George Sakkis schrieb:
> Diez B. Roggisch wrote:
>> Dr. Pastor schrieb:
>>> I need a row of 127 bytes that I will use as a
>>> circular buffer. Into the bytes (at unspecified times)
>>> a mark (0<mark<128) will be written, one after the other.
>>> After some time the "buffer" will contain the last 127 marks.
>>> (A pointer will point to the next byte to write to.)
>>> What would be the Pythonic way to do the above?
>>> Thanks for any guidance.
>> Use a list, use append and slicing on it:
>>
>>
>> max_size = 10
>> buffer = []
>>
>> for i in xrange(100):
>>      buffer.append(i)
>>      buffer[:] = buffer[-max_size:]
>>      print buffer
>>
>>
>> Diez
> 
> You're not serious about this, are you ?

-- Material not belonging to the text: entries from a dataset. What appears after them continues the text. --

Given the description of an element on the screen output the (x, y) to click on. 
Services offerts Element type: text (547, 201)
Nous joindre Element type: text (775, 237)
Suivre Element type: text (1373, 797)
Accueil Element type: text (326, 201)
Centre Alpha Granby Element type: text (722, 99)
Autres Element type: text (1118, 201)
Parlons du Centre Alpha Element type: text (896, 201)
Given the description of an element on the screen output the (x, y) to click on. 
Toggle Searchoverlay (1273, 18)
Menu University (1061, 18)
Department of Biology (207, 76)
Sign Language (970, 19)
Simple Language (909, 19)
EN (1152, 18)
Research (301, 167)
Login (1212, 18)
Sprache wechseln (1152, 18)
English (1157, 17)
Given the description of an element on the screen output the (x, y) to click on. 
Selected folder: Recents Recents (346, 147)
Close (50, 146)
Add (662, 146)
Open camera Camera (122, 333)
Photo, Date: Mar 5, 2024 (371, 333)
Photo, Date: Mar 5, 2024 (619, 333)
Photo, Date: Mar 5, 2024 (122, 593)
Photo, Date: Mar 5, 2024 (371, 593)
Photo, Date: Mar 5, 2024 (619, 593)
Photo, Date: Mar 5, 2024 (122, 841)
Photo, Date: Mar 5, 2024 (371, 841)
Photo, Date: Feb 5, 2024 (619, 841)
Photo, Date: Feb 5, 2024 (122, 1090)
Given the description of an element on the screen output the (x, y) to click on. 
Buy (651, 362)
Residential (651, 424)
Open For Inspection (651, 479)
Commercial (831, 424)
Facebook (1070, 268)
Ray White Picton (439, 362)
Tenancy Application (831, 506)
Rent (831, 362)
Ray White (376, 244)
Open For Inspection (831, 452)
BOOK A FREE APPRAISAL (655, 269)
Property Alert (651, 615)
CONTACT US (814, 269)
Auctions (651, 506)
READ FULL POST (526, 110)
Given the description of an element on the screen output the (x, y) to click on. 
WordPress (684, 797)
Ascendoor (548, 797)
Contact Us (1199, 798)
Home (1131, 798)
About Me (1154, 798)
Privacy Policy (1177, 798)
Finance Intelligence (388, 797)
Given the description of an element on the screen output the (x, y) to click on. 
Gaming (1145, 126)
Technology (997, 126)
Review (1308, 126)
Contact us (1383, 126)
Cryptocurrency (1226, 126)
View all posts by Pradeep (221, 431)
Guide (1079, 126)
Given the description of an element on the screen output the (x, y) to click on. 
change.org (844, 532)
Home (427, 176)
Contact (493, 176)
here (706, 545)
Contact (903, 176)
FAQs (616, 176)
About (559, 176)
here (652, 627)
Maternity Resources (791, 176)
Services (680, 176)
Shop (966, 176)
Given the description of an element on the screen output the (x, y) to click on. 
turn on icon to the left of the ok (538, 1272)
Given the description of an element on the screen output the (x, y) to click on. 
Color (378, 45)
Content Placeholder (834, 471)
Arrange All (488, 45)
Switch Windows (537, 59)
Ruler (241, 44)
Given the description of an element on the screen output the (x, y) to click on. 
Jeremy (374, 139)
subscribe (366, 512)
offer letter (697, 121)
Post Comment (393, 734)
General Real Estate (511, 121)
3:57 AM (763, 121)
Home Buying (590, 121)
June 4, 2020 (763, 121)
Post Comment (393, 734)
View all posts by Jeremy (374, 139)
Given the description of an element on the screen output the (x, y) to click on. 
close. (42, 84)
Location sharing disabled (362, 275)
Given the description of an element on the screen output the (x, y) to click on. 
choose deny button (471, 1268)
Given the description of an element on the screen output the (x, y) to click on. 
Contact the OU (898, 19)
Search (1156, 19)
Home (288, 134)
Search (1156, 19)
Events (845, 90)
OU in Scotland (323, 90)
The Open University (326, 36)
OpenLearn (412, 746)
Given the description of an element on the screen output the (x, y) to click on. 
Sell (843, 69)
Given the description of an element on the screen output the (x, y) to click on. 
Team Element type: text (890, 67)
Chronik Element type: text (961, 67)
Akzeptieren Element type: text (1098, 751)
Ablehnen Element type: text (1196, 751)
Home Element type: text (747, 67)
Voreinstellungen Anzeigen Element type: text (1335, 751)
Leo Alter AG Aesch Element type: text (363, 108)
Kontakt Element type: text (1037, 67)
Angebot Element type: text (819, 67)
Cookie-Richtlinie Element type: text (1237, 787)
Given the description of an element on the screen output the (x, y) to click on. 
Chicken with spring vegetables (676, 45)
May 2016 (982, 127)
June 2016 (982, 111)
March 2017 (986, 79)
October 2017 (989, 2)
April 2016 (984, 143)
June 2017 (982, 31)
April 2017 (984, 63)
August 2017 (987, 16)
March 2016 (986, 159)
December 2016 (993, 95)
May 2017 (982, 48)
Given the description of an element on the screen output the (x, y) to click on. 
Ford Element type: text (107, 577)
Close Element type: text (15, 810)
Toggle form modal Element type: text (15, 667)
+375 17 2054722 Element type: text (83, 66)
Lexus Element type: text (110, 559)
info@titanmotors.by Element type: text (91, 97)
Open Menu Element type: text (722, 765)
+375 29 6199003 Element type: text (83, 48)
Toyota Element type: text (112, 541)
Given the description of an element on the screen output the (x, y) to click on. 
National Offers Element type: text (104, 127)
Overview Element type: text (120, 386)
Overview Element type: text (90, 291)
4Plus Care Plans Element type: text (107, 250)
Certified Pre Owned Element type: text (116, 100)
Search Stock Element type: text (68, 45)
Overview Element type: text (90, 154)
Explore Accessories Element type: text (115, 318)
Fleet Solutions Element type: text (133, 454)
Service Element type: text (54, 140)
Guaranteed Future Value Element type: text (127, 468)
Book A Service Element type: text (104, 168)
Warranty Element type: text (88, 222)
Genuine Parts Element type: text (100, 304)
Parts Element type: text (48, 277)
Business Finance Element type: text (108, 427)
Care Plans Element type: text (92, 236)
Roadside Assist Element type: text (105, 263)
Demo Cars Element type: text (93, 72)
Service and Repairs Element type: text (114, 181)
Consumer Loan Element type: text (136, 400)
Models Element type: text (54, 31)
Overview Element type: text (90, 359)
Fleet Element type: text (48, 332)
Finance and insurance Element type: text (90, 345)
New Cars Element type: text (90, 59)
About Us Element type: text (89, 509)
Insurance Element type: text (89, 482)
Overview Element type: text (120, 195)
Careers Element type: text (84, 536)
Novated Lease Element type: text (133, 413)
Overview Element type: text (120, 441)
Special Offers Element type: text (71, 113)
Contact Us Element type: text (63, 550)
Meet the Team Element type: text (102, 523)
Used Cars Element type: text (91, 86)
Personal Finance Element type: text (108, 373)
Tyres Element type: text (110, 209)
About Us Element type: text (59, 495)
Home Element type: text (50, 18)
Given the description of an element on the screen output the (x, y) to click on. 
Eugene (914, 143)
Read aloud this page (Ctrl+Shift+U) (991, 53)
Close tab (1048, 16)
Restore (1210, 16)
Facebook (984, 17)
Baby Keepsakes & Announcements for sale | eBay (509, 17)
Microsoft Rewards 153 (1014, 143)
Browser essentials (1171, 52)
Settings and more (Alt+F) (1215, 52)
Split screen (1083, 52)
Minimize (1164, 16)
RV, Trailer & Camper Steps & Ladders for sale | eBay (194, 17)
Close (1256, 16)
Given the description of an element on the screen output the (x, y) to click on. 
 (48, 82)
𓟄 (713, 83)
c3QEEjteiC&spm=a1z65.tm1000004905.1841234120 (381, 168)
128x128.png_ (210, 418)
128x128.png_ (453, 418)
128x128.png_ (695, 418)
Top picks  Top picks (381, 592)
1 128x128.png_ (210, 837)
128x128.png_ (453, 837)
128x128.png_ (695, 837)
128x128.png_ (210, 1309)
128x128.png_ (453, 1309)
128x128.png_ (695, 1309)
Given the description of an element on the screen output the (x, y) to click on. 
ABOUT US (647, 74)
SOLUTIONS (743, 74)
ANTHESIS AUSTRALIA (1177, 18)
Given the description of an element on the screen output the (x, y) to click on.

Tell me why I shouldn't. I presumed he's after a ringbuffer. Ok, the 
above lacks a way to determine the amount of bytes added since the last 
read. Add a counter if you want. And proper synchronization in case of a 
multithreaded environment. But as the OP was sketchy about what he 
actually needs, I thought that would at least give him a start.

Maybe I grossly misunderstood his request. But I didn't see your better 
implementation so far. So - enlighten me.